*Page excerpt*

— Begin —

Appellant, the Law Offices of Carlin & Buchsbaum, LLP, sued former client, respondent Stuart Page (Page), to recover attorney fees. Page moved to dismiss the suit with prejudice because, before suing him for fees, appellant had failed to notify him of his right to arbitration under the Mandatory Fee Arbitration Act (MFAA; Bus. & Prof. Code, § 6200 et seq.) After appellant filed a first amended complaint and submitted proof that the arbitration notice had been served with the amended complaint, the trial court granted Page's motion and dismissed the entire action with prejudice. While we agree with the trial court's finding that appellant failed to provide the requisite notice prior to service of the initial complaint, dismissal with prejudice was an abuse of discretion. Further, appellant cured the MFAA defect by providing notice with the filing of a first amended complaint. We therefore reverse the dismissal and order the first amended complaint reinstated.

Statutory references are to the Business and Professions Code, unless otherwise indicated.

FACTUAL AND PROCEDURAL BACKGROUND

The factual background is taken from appellant's first amended complaint. The original complaint is not part of the record on appeal. There was no evidentiary hearing in this case and no reporter's transcript of the hearing on the motion to dismiss.

A. Underlying Matters

In 2005, Page retained appellant to represent him in the dissolution of his marriage. In 2008, Page again retained appellant to pursue a personal injury action arising from a motor vehicle accident.

On June 8, 2009, appellant filed a personal injury action on behalf of Page. On April 8, 2010, Page relieved appellant as counsel of record. On May 6, 2010, the personal injury action settled. B. Proceedings in the Fee Dispute

On July 23, 2013, appellant filed a complaint against Page to recover unpaid attorney fees in representing him in the two actions. On September 9, 2013, Page filed a demurrer and a motion to dismiss the complaint with prejudice based on appellant's noncompliance with section 6201, subdivision (a), attaching his declaration in support of the motion.

On February 11, 2014, before the motion was heard, appellant filed a first amended complaint, alleging conversion, breach of contract, money had and received, money on open book account and intentional misrepresentation. On the same date, appellant served on Page a "Notice of Client's Right to Fee Arbitration," using the State Bar mandatory form. Appellant also filed a written opposition to Page's motion to dismiss the complaint, supported by a declaration by the managing partner, Gary R. Carlin. In his declaration Carlin explained appellant had given notice under section 6201, subdivision (a), initially on July 7, 2009, but due to a computer failure was unable to locate a hard copy or proof of service. Page filed timely objections to the declaration.

At the hearing on the motion on February 25, 2014, the court heard argument and after taking the matter under submission, issued a written ruling, sustaining Page's hearsay objections, and granting the motion to dismiss for failure to give required notice of arbitration under section 6201, subdivision (a).

On March 14, the court entered judgment of dismissal with prejudice, from which appellant filed a timely appeal.

— End —

*Written tasks*
(a) Write out everything in the fee dispute opinion from "Statutory references are" down to "motor vehicle accident.", word for word.
(b) Pick up the fee dispute opinion after its last sentence and write the next part.

*Provided data*
— Begin —

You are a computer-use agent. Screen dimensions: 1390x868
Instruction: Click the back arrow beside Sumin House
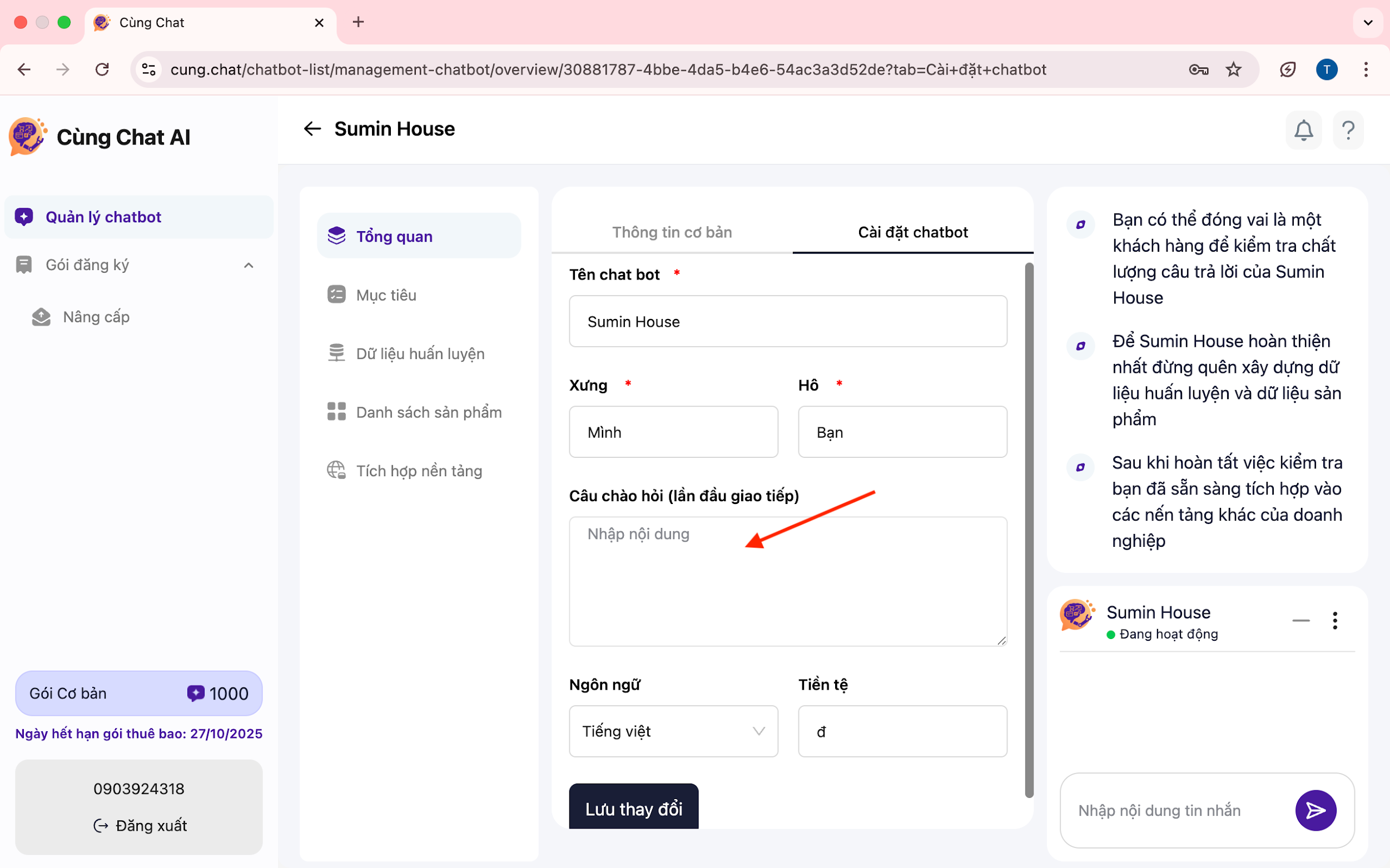tap(312, 128)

— End —

*Answers to the problems*
(a)
Statutory references are to the Business and Professions Code, unless otherwise indicated.

FACTUAL AND PROCEDURAL BACKGROUND

The factual background is taken from appellant's first amended complaint. The original complaint is not part of the record on appeal. There was no evidentiary hearing in this case and no reporter's transcript of the hearing on the motion to dismiss.

A. Underlying Matters

In 2005, Page retained appellant to represent him in the dissolution of his marriage. In 2008, Page again retained appellant to pursue a personal injury action arising from a motor vehicle accident.

(b)
On November 25, 2014, the court granted Page's motion for attorney fees pursuant to Code of Civil Procedure section 1717. An appeal from that order was filed but subsequently dismissed by this court. C. Parties' Declarations and Trial Court's Ruling on the Motion to Dismiss

In his declaration in support of his motion to dismiss, Page stated from the inception of his representation by appellant in 2005 through August 8, 2013, when appellant served him with the summons and complaint in this matter, appellant never gave him notice of his right to arbitrate a fee dispute under section 6201, subdivision (a). Page also stated the final correspondence he received from appellant consisted of two letters, dated June 29 and July 7, 2009, and both bearing the signature, Gary R. Carlin, managing partner of appellant, which were attached to Page's declaration. The June 29 letter was a demand for payment and an itemization of services rendered. The July 7 letter detailed Page's and Carlin's lengthy discussions about the dissolution action and expressed Carlin's intention to withdraw appellant as Page's counsel of record in the action.

In opposing the motion, Carlin declared that "[c]oncurrently" with the July 7, 2009 letter, he had sent Page separate correspondence, formally requesting the fees Page owed and "advising [Page] of his right to arbitration in conformity with section 6200 et seq. of the Business and Professions Code." Carlin explained that he was "unable to provide a copy of this letter to the [c]ourt because it can no longer be located either physically or electronically. Unfortunately, my computer was corrupted and 'crashed' in 2011." Carlin stated while some files, like the June 7, 2009 correspondence, were recovered, the letter which provided Page with notice of his right to arbitration "was not found."

In ruling on the motion, the trial court stated in its minute order: "This is a credibility determination. The [c]ourt disbelieves Mr. Carlin, and, on that basis grants the motion." The court found Carlin's explanation untruthful because "[i]t is illogical and . . . unlikely" that notice of Page's right to arbitration would have been sent separately from correspondence mailed to Page the same day and the computer crashing scenario "lacks foundation." The court stated it believed Page's "unequivocal testimony that he did not receive the notice."

At the hearing appellant had provided a copy of the notice dated February 11, 2014, "giving [Page] notice of the right to arbitrate." The court rejected appellant's effort to cure the notice problem by filing a first amended complaint accompanied by the notice. Indeed, the court considered the letter appellant's tacit admission of its failure to provide Page the required notice before the complaint was filed more than six months earlier. Noting "[t]he purpose" of section 6201, subdivision (a), "is to permit the client to arbitrate before the burden of defending litigation," the court concluded, that "policy . . . would not be served by allowing a very late 'cure' some time after litigation has been commenced."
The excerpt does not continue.